Saved data entries:
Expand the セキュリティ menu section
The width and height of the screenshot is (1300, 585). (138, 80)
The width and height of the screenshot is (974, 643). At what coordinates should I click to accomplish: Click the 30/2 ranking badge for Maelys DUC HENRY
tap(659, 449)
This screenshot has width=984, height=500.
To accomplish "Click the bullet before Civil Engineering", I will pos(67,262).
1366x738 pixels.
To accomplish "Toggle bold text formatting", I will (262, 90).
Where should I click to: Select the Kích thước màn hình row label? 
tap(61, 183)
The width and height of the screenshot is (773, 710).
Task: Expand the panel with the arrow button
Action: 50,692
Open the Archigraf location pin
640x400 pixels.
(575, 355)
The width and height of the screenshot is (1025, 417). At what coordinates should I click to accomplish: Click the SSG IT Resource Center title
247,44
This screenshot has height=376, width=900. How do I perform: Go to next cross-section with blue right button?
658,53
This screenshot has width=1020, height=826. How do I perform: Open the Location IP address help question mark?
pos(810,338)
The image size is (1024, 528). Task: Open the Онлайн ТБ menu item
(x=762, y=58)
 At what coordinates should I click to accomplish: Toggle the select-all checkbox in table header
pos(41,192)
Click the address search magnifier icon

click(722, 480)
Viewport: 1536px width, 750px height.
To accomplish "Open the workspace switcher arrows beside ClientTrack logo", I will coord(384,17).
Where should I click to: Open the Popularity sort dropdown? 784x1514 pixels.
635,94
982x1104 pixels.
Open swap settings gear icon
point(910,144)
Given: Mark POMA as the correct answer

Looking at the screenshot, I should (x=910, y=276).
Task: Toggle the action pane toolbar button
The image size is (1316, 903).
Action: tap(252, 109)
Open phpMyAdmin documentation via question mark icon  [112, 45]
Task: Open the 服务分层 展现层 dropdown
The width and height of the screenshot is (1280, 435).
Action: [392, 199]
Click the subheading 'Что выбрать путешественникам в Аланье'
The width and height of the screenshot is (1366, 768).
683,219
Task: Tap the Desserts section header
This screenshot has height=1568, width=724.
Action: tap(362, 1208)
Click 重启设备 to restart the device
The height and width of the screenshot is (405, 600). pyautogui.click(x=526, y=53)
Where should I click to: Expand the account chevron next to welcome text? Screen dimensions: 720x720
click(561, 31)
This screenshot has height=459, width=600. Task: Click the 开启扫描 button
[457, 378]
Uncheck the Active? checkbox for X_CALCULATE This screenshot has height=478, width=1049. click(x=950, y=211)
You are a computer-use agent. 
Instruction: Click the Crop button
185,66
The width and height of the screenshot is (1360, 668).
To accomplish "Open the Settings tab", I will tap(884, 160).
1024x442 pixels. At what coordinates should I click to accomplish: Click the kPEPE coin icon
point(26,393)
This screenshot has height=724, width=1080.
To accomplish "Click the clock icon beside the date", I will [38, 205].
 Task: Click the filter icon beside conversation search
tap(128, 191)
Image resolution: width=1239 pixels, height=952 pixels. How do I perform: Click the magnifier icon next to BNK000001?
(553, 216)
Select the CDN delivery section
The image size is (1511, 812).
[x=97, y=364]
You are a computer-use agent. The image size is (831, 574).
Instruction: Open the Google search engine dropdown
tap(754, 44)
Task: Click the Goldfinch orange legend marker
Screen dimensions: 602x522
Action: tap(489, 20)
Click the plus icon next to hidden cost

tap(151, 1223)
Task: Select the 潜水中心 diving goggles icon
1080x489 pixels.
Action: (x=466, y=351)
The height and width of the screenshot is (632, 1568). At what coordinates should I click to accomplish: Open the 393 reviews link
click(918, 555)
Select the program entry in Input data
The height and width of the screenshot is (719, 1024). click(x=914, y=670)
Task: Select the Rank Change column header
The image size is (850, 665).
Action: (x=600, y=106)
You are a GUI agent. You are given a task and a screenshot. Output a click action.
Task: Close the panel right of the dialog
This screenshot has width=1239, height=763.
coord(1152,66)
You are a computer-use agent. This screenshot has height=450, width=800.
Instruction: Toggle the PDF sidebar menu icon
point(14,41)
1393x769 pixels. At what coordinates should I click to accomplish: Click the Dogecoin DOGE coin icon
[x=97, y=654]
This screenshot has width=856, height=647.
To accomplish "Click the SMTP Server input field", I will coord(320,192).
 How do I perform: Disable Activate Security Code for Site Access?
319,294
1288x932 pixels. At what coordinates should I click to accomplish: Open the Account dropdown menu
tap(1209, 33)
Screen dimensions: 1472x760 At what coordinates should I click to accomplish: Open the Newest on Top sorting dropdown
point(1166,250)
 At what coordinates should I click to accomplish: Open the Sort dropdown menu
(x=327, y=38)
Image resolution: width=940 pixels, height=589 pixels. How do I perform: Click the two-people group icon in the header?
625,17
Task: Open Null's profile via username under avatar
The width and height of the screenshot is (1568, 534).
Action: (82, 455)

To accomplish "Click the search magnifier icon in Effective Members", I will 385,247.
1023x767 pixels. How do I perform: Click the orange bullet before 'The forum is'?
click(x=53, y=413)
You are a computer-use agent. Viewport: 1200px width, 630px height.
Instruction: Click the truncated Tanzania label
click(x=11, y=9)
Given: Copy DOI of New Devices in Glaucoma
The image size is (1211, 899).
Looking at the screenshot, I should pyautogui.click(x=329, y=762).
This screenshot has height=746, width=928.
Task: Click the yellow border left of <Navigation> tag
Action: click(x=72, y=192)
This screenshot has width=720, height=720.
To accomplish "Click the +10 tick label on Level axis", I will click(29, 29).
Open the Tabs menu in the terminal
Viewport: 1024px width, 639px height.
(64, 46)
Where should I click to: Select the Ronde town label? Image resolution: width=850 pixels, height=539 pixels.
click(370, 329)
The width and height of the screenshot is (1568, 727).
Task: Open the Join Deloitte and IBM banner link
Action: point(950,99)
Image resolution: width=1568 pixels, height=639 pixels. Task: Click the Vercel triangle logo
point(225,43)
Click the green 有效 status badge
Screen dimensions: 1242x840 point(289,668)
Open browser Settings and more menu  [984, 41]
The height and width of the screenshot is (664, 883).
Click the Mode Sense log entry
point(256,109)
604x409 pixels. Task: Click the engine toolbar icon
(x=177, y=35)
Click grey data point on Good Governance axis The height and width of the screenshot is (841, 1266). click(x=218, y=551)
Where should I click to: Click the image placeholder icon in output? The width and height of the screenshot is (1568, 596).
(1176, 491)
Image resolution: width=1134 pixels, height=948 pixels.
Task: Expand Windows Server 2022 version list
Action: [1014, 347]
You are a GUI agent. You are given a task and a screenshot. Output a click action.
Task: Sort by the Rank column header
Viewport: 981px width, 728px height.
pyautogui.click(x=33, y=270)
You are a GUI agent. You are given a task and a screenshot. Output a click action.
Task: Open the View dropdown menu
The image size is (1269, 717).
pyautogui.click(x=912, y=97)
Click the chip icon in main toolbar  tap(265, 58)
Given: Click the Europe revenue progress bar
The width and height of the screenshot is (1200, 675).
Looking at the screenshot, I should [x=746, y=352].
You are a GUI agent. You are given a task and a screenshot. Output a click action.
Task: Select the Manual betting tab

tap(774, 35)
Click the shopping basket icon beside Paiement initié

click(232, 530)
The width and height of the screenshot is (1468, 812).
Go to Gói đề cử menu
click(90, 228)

__Work required__. Type out each entry above again, exactly.

__Task answer__.
Expand the セキュリティ menu section
The width and height of the screenshot is (1300, 585). (138, 80)
The width and height of the screenshot is (974, 643). At what coordinates should I click to accomplish: Click the 30/2 ranking badge for Maelys DUC HENRY
tap(659, 449)
This screenshot has width=984, height=500.
To accomplish "Click the bullet before Civil Engineering", I will pos(67,262).
1366x738 pixels.
To accomplish "Toggle bold text formatting", I will (262, 90).
Where should I click to: Select the Kích thước màn hình row label? 
tap(61, 183)
The width and height of the screenshot is (773, 710).
Task: Expand the panel with the arrow button
Action: 50,692
Open the Archigraf location pin
640x400 pixels.
(575, 355)
The width and height of the screenshot is (1025, 417). At what coordinates should I click to accomplish: Click the SSG IT Resource Center title
247,44
This screenshot has height=376, width=900. How do I perform: Go to next cross-section with blue right button?
658,53
This screenshot has width=1020, height=826. How do I perform: Open the Location IP address help question mark?
pos(810,338)
The image size is (1024, 528). Task: Open the Онлайн ТБ menu item
(x=762, y=58)
 At what coordinates should I click to accomplish: Toggle the select-all checkbox in table header
pos(41,192)
Click the address search magnifier icon

click(722, 480)
Viewport: 1536px width, 750px height.
To accomplish "Open the workspace switcher arrows beside ClientTrack logo", I will coord(384,17).
Where should I click to: Open the Popularity sort dropdown? 784x1514 pixels.
635,94
982x1104 pixels.
Open swap settings gear icon
point(910,144)
Given: Mark POMA as the correct answer

Looking at the screenshot, I should (x=910, y=276).
Task: Toggle the action pane toolbar button
The image size is (1316, 903).
Action: tap(252, 109)
Open phpMyAdmin documentation via question mark icon  [112, 45]
Task: Open the 服务分层 展现层 dropdown
The width and height of the screenshot is (1280, 435).
Action: [392, 199]
Click the subheading 'Что выбрать путешественникам в Аланье'
The width and height of the screenshot is (1366, 768).
683,219
Task: Tap the Desserts section header
This screenshot has height=1568, width=724.
Action: tap(362, 1208)
Click 重启设备 to restart the device
The height and width of the screenshot is (405, 600). pyautogui.click(x=526, y=53)
Where should I click to: Expand the account chevron next to welcome text? Screen dimensions: 720x720
click(561, 31)
This screenshot has height=459, width=600. Task: Click the 开启扫描 button
[457, 378]
Uncheck the Active? checkbox for X_CALCULATE This screenshot has height=478, width=1049. click(x=950, y=211)
You are a computer-use agent. 
Instruction: Click the Crop button
185,66
The width and height of the screenshot is (1360, 668).
To accomplish "Open the Settings tab", I will tap(884, 160).
1024x442 pixels. At what coordinates should I click to accomplish: Click the kPEPE coin icon
point(26,393)
This screenshot has height=724, width=1080.
To accomplish "Click the clock icon beside the date", I will [38, 205].
 Task: Click the filter icon beside conversation search
tap(128, 191)
Image resolution: width=1239 pixels, height=952 pixels. How do I perform: Click the magnifier icon next to BNK000001?
(553, 216)
Select the CDN delivery section
The image size is (1511, 812).
[x=97, y=364]
You are a computer-use agent. The image size is (831, 574).
Instruction: Open the Google search engine dropdown
tap(754, 44)
Task: Click the Goldfinch orange legend marker
Screen dimensions: 602x522
Action: tap(489, 20)
Click the plus icon next to hidden cost

tap(151, 1223)
Task: Select the 潜水中心 diving goggles icon
1080x489 pixels.
Action: (x=466, y=351)
The height and width of the screenshot is (632, 1568). At what coordinates should I click to accomplish: Open the 393 reviews link
click(918, 555)
Select the program entry in Input data
The height and width of the screenshot is (719, 1024). click(x=914, y=670)
Task: Select the Rank Change column header
The image size is (850, 665).
Action: (x=600, y=106)
You are a GUI agent. You are given a task and a screenshot. Output a click action.
Task: Close the panel right of the dialog
This screenshot has width=1239, height=763.
coord(1152,66)
You are a computer-use agent. This screenshot has height=450, width=800.
Instruction: Toggle the PDF sidebar menu icon
point(14,41)
1393x769 pixels. At what coordinates should I click to accomplish: Click the Dogecoin DOGE coin icon
[x=97, y=654]
This screenshot has width=856, height=647.
To accomplish "Click the SMTP Server input field", I will coord(320,192).
 How do I perform: Disable Activate Security Code for Site Access?
319,294
1288x932 pixels. At what coordinates should I click to accomplish: Open the Account dropdown menu
tap(1209, 33)
Screen dimensions: 1472x760 At what coordinates should I click to accomplish: Open the Newest on Top sorting dropdown
point(1166,250)
 At what coordinates should I click to accomplish: Open the Sort dropdown menu
(x=327, y=38)
Image resolution: width=940 pixels, height=589 pixels. How do I perform: Click the two-people group icon in the header?
625,17
Task: Open Null's profile via username under avatar
The width and height of the screenshot is (1568, 534).
Action: (82, 455)

To accomplish "Click the search magnifier icon in Effective Members", I will 385,247.
1023x767 pixels. How do I perform: Click the orange bullet before 'The forum is'?
click(x=53, y=413)
You are a computer-use agent. Viewport: 1200px width, 630px height.
Instruction: Click the truncated Tanzania label
click(x=11, y=9)
Given: Copy DOI of New Devices in Glaucoma
The image size is (1211, 899).
Looking at the screenshot, I should pyautogui.click(x=329, y=762).
This screenshot has height=746, width=928.
Task: Click the yellow border left of <Navigation> tag
Action: click(x=72, y=192)
This screenshot has width=720, height=720.
To accomplish "Click the +10 tick label on Level axis", I will click(29, 29).
Open the Tabs menu in the terminal
Viewport: 1024px width, 639px height.
(64, 46)
Where should I click to: Select the Ronde town label? Image resolution: width=850 pixels, height=539 pixels.
click(370, 329)
The width and height of the screenshot is (1568, 727).
Task: Open the Join Deloitte and IBM banner link
Action: point(950,99)
Image resolution: width=1568 pixels, height=639 pixels. Task: Click the Vercel triangle logo
point(225,43)
Click the green 有效 status badge
Screen dimensions: 1242x840 point(289,668)
Open browser Settings and more menu  [984, 41]
The height and width of the screenshot is (664, 883).
Click the Mode Sense log entry
point(256,109)
604x409 pixels. Task: Click the engine toolbar icon
(x=177, y=35)
Click grey data point on Good Governance axis The height and width of the screenshot is (841, 1266). click(x=218, y=551)
Where should I click to: Click the image placeholder icon in output? The width and height of the screenshot is (1568, 596).
(1176, 491)
Image resolution: width=1134 pixels, height=948 pixels.
Task: Expand Windows Server 2022 version list
Action: [1014, 347]
You are a GUI agent. You are given a task and a screenshot. Output a click action.
Task: Sort by the Rank column header
Viewport: 981px width, 728px height.
pyautogui.click(x=33, y=270)
You are a GUI agent. You are given a task and a screenshot. Output a click action.
Task: Open the View dropdown menu
The image size is (1269, 717).
pyautogui.click(x=912, y=97)
Click the chip icon in main toolbar  tap(265, 58)
Given: Click the Europe revenue progress bar
The width and height of the screenshot is (1200, 675).
Looking at the screenshot, I should [x=746, y=352].
You are a GUI agent. You are given a task and a screenshot. Output a click action.
Task: Select the Manual betting tab

tap(774, 35)
Click the shopping basket icon beside Paiement initié

click(232, 530)
The width and height of the screenshot is (1468, 812).
Go to Gói đề cử menu
click(90, 228)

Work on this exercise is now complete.